Na parte das relações de trabalho, o relatório mostra que, no município de Brumadinho, 26% das relações de trabalho são ligadas à Vale. Isso sem contar os terceirizados que entram no setor de serviços. Então, você tem uma dependência muito grande em relação à empresa. O município fica praticamente refém da empresa — como aconteceu em Mariana, onde há um movimento hoje de "Volta Samarco", porque boa parte da renda dos trabalhadores do município vem da mineração e a mineradora acabou demitindo seus funcionários.
No caso de Brumadinho, a gente tenta antever esses problemas. Se eu tenho um município em que de 20% a 25% das pessoas trabalham na mineradora e a mineradora está parada, 25% da população vai estar sem emprego. Então, isso também vai ser um problema para o município.
Mas, para além disso, uma série de recursos que voltavam ao município por causa da mineração acaba cessando. E a mineradora tem grandes poderes e acaba influenciando decisões na Câmara Municipal, na Prefeitura... A mineradora acaba sendo uma grande ordenadora do território. E a gente indicou isso no relatório, mostrando que isso vai ser um problema que Brumadinho vai passar a enfrentar.

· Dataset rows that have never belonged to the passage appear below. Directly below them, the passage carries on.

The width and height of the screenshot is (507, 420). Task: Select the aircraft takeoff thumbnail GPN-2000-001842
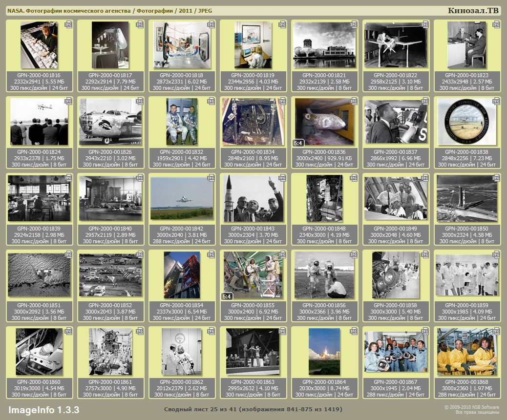(x=182, y=198)
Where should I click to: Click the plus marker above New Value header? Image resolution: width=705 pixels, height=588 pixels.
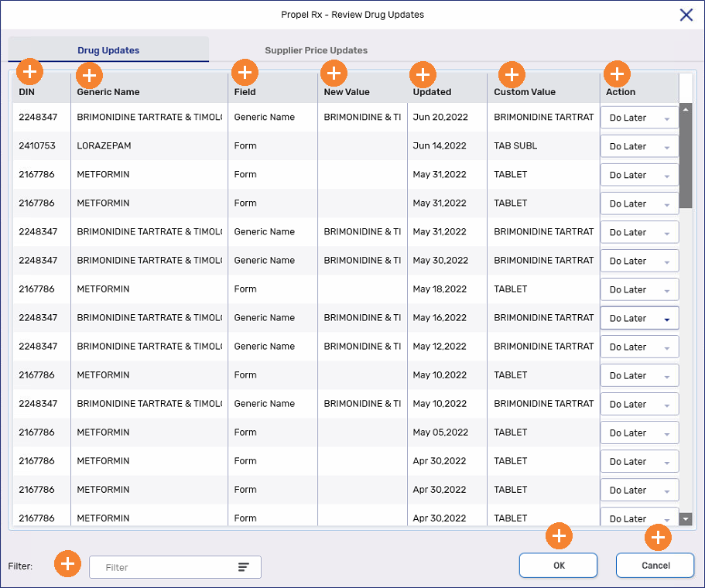click(334, 74)
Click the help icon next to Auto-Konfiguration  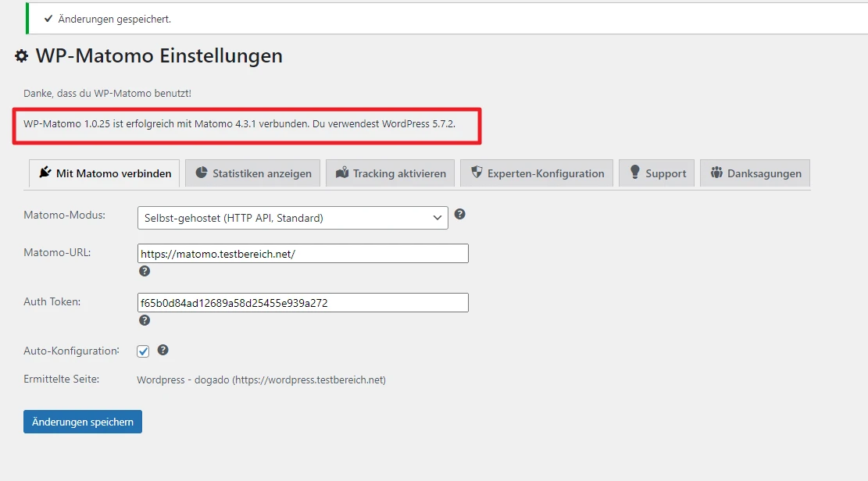coord(163,351)
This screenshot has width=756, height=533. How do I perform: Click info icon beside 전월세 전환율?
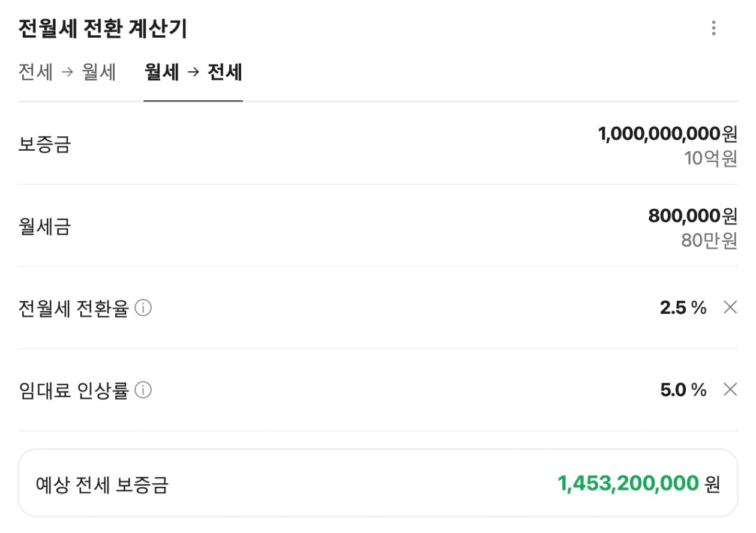(143, 309)
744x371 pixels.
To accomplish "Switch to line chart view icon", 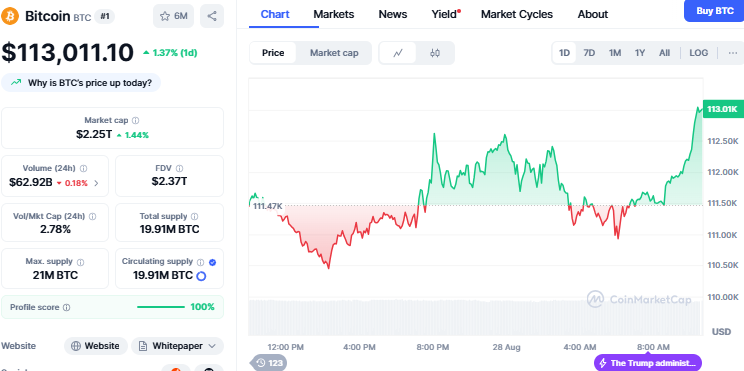I will pyautogui.click(x=398, y=53).
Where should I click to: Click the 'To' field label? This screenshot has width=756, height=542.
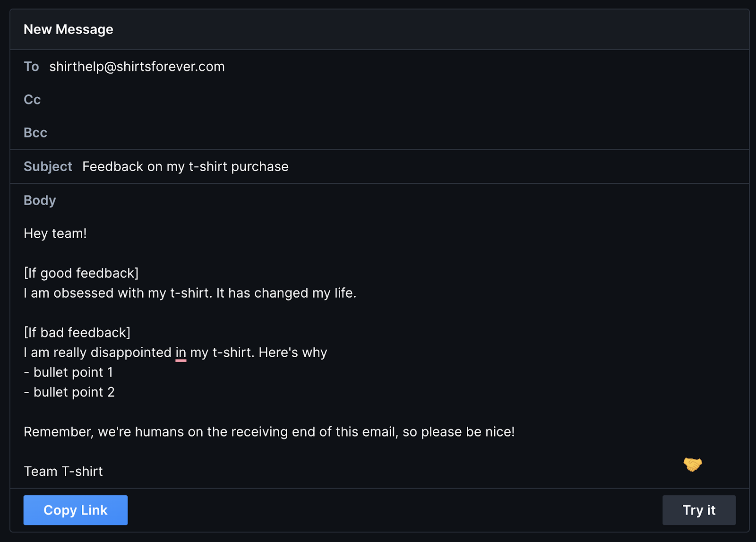(x=31, y=67)
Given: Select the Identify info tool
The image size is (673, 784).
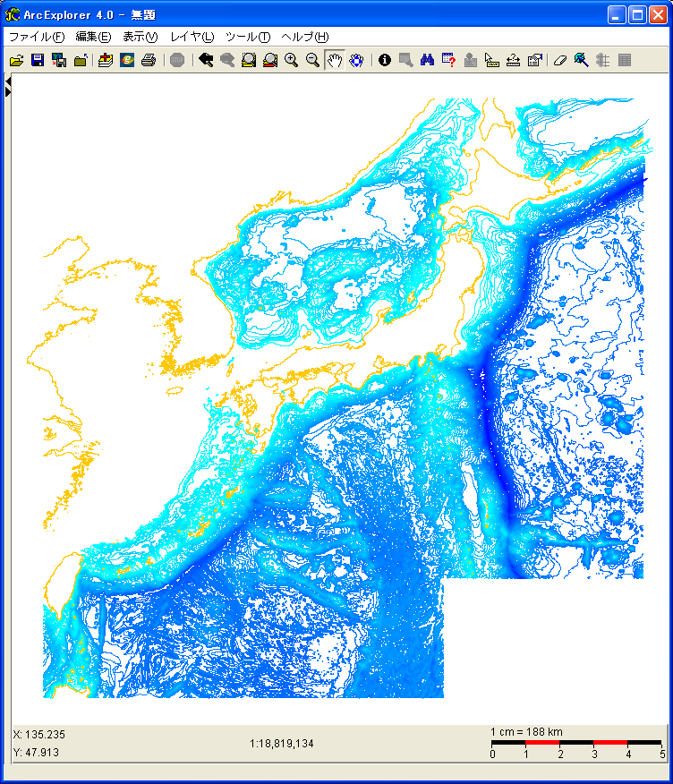Looking at the screenshot, I should click(x=385, y=60).
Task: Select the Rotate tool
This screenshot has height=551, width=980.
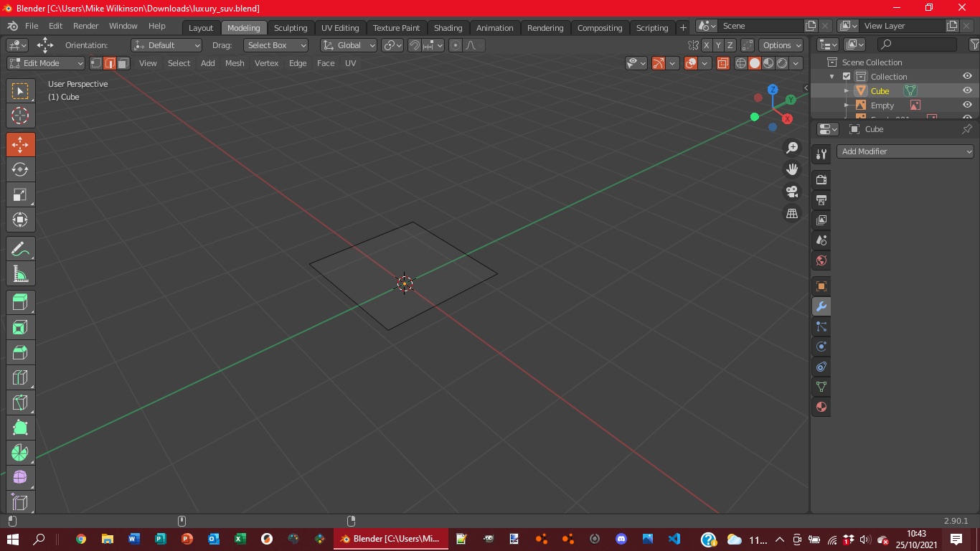Action: 20,170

O relatório finaliza com recomendações para limitar esse poder das mineradoras. Quais são as principais?
A gente indica uma série delas. Uma das principais é o problema que chamamos de automonitoramento de barragens pelas empresas. Hoje são elas que contratam outras empresas de auditoria para fazer a avaliação da estabilidade da barragem ou não. A gente pede o fim do processo de automonitoramento das barragens, que os auditores sejam escolhidos de forma independente e que, mesmo que sejam monitorados pelas empresas, o estado tem que reivindicar e fazer o sorteio.

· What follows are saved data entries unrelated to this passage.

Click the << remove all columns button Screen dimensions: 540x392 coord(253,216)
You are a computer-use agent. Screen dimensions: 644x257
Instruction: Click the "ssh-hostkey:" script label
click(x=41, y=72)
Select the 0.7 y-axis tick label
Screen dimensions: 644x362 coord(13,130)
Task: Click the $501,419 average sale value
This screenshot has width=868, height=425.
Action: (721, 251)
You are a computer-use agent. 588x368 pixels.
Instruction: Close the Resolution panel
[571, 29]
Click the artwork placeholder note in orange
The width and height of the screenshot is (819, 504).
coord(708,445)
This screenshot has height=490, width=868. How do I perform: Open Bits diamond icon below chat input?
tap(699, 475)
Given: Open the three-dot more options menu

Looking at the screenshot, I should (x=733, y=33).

Outra recomendação é a constituição de comissões mistas de monitoramento de segurança de barragens, que inclui técnicos, trabalhadores e representantes das próprias comunidades. As comunidades levantam muitas questões com relação às barragens, e a gente precisa ouvi-las.
Com relação à legislação, a gente pede essas mudanças no processo de licenciamento ambiental de forma a tornar o processo mais rigoroso. O que a gente viu a partir de 2015 foi uma flexibilização dessas leis. Se antes o licenciamento de determinados empreendimentos passava por três fases — licença prévia, licença de instalação e licença de operação —, agora eles passaram a fazer o que chamam de LAC, Licença Ambiental Concomitante, que faz as três fases numa única. É necessária uma mudança no processo de licenciamento ambiental, de modo a torná-lo mais rigoroso, particularmente no estado de Minas Gerais.

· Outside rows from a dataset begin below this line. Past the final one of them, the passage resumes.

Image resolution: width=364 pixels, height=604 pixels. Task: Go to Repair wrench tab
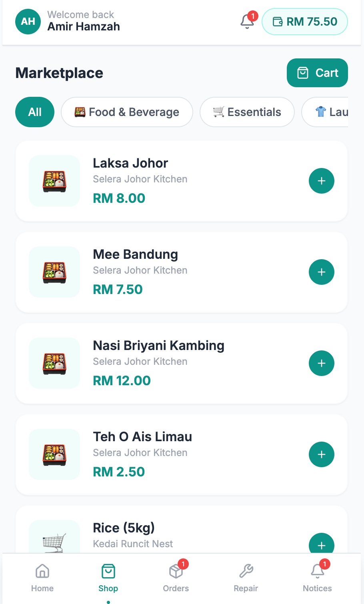[246, 578]
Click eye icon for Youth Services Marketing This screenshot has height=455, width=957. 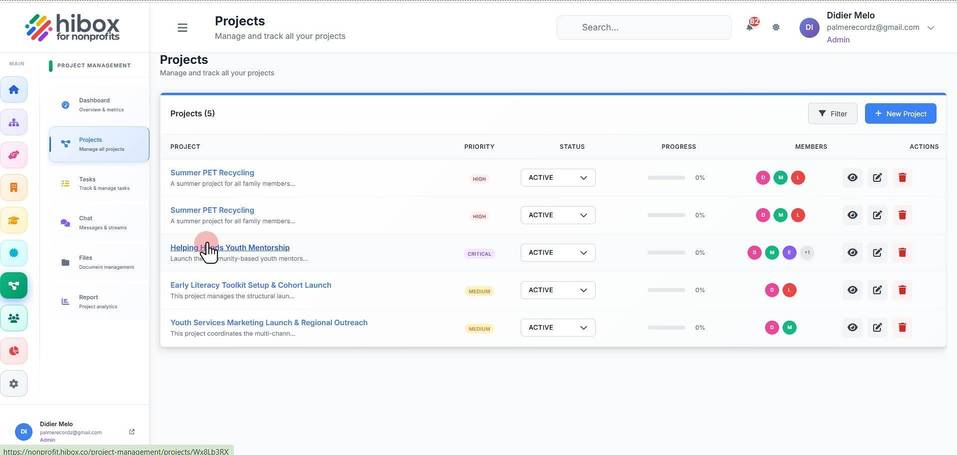click(853, 327)
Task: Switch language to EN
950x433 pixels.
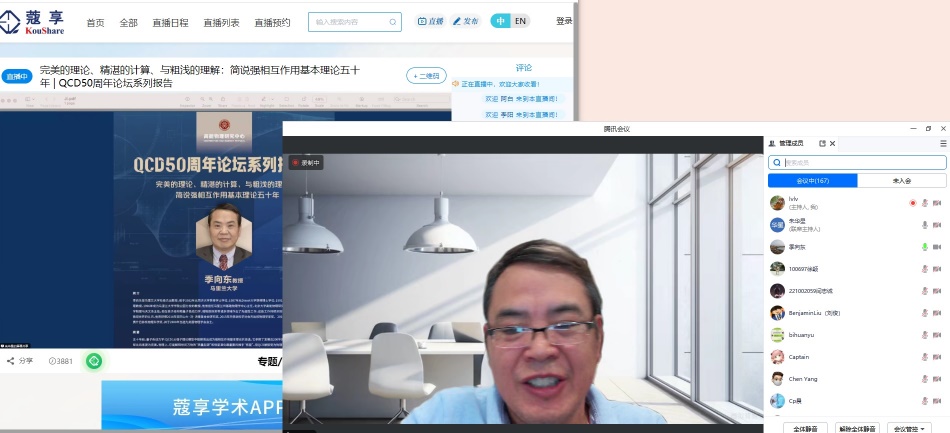Action: 520,21
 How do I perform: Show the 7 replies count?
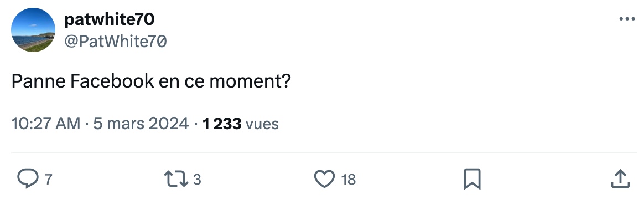tap(49, 180)
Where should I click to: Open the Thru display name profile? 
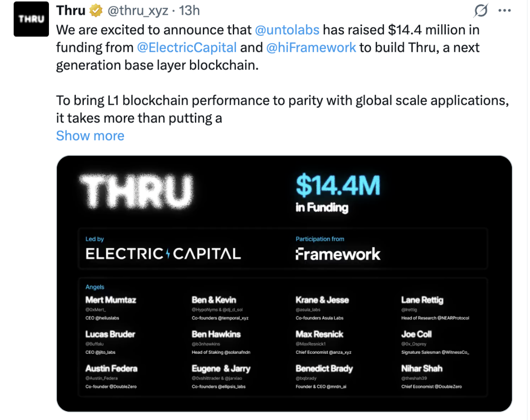click(x=71, y=10)
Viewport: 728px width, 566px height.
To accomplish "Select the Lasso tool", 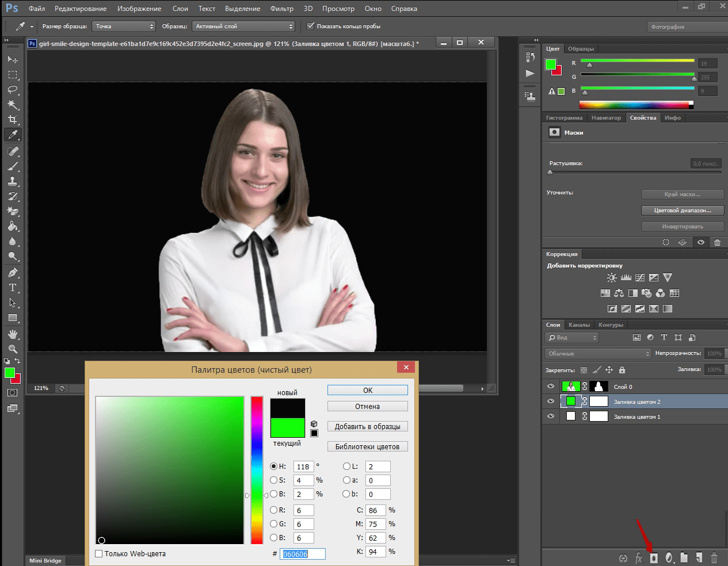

Outro ponto é o fortalecimento dos órgãos de fiscalização e controle, tanto no setor mineral quanto na área ambiental. Hoje temos uma precarização desses órgãos, não há mais concurso público porque, se não engano, são 35 funcionários no Brasil inteiro para fiscalizar barragens que não dão conta na Agência Nacional de Mineração (ANM). A gente precisa fortalecer esses órgãos fiscalizadores.
Por fim, outra coisa que destacamos é a obrigatoriedade das mineradoras em prover recursos direcionados ao fechamento das minas, um plano de fechamento das minas para que a barragem não fique abandonada e, mais cedo ou mais tarde, ela acabe se rompendo e novos desastres ocorram.
Também há um conjunto de legislações que estão desconexas ou perdidas. Propomos uma legislação que explique as normas e as diligências operacionais das barragens, ou seja, o que é descaracterização, descomissionamento, desativação... Com o desastre de Brumadinho, a ANM soltou uma portaria definindo algumas coisas, mas ela não define esse conceito de forma clara, o que ainda acaba causando várias confusões. Então, a gente precisa de uma legislação que defina isso de forma muito mais clara, que hoje a gente não tem, entre outros muitos pontos.